Introduction: Transgender persons are vulnerable to under-receipt of recommended health care due to chronic exposure to systemic stressors (e.g., discriminatory laws and health system practices). Scant information exists on receipt of alcohol-related care for transgender populations, and whether structural interventions to reduce transgender discrimination in health care improve receipt of recommended treatment. This study evaluated the effect of the Veteran Health Administration (VA) Transgender Healthcare Directive-a national policy to reduce structural discrimination-on receipt of evidence-based alcohol-related care for transgender VA patients with unhealthy alcohol use.
Methods: The study used an interrupted time series with control design to compare monthly receipt of alcohol-related care among transgender patients with unhealthy alcohol use (Alcohol Use Disorders Identification Test Consumption ≥5) documented in their electronic health record before (10/1/2009-5/31/2011) and after (7/1/2011-7/31/2017) implementation of VA's Transgender Healthcare Directive. A propensity-score matched sample of non-transgender patients with unhealthy alcohol use served as a comparison group to control for concurrent secular trends. Mixed effects segmented logistic regression models estimated changes in level and slope (i.e., rate of change) in receipt of any evidence-based alcohol-related care, including brief intervention, specialty addictions treatment, and alcohol use disorder medications.

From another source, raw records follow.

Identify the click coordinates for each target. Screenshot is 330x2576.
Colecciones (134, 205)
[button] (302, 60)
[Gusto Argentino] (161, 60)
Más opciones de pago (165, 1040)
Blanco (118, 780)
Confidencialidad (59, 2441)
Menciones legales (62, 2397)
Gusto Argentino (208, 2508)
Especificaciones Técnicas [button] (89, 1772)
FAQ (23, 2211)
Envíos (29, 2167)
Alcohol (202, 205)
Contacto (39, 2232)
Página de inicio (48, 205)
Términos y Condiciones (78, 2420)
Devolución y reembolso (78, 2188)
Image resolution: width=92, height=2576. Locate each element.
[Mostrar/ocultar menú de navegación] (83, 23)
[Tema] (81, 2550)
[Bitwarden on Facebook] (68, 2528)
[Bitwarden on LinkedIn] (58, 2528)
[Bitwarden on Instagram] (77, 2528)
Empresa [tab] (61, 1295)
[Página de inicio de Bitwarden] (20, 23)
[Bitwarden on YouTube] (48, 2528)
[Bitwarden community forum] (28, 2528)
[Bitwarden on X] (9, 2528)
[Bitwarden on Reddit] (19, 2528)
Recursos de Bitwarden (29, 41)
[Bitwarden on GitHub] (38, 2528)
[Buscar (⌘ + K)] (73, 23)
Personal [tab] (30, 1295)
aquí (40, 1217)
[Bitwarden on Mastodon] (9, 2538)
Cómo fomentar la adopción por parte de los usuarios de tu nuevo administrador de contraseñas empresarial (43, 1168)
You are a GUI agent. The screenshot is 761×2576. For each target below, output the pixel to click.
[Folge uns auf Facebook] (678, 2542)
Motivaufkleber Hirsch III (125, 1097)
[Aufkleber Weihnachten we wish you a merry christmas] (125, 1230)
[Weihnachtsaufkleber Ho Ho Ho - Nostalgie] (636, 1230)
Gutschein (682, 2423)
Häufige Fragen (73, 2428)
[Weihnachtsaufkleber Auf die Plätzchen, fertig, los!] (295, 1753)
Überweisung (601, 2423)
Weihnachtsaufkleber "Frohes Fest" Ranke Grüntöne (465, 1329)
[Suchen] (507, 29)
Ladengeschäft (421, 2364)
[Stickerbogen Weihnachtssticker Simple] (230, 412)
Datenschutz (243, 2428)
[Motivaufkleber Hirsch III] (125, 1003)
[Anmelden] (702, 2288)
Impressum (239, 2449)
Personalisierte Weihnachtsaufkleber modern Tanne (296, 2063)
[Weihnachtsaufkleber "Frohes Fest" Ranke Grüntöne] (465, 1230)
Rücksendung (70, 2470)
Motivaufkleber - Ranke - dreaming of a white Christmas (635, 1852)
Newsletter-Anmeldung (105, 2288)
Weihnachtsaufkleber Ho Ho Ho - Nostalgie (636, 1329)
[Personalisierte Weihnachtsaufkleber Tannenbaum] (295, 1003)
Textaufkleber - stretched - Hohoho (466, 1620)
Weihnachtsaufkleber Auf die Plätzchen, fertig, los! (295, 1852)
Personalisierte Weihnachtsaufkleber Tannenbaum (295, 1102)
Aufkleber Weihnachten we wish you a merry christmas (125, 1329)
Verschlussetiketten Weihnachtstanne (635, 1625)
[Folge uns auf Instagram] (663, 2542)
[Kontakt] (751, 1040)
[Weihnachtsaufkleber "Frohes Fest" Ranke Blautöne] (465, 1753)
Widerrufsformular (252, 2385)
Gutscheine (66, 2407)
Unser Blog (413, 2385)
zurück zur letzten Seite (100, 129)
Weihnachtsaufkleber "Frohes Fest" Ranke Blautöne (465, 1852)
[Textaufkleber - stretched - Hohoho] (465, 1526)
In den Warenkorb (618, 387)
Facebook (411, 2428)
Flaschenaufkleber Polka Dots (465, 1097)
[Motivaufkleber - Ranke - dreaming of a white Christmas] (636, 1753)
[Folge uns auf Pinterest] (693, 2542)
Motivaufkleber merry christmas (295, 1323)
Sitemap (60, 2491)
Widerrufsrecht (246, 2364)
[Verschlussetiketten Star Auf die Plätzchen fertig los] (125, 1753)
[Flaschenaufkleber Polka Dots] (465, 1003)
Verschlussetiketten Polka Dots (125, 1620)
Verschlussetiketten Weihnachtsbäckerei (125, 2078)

Results: The matched sample (mean age = 47.5 [SD = 15.0]; 75% non-Hispanic White race/ethnicity) included 2074 positive alcohol screens completed by 1377 transgender patients and 6,l99 positive alcohol screens completed by 6185 non-transgender patients. Receipt of alcohol-related care increased for transgender patients from 78.5% (95% CI: 71.3%-85.6%) at the start of study to 83.0% (75.9%-90.1%) immediately before the directive and decreased slightly from 81.6% (77.4%-85.9%) immediately after the directive to 80.1% (76.8-85.4) at the end of the study. Changes in level and slope comparing periods before and after the directive were not statistically significant, nor were they statistically significantly different from the matched sample of non-transgender patients.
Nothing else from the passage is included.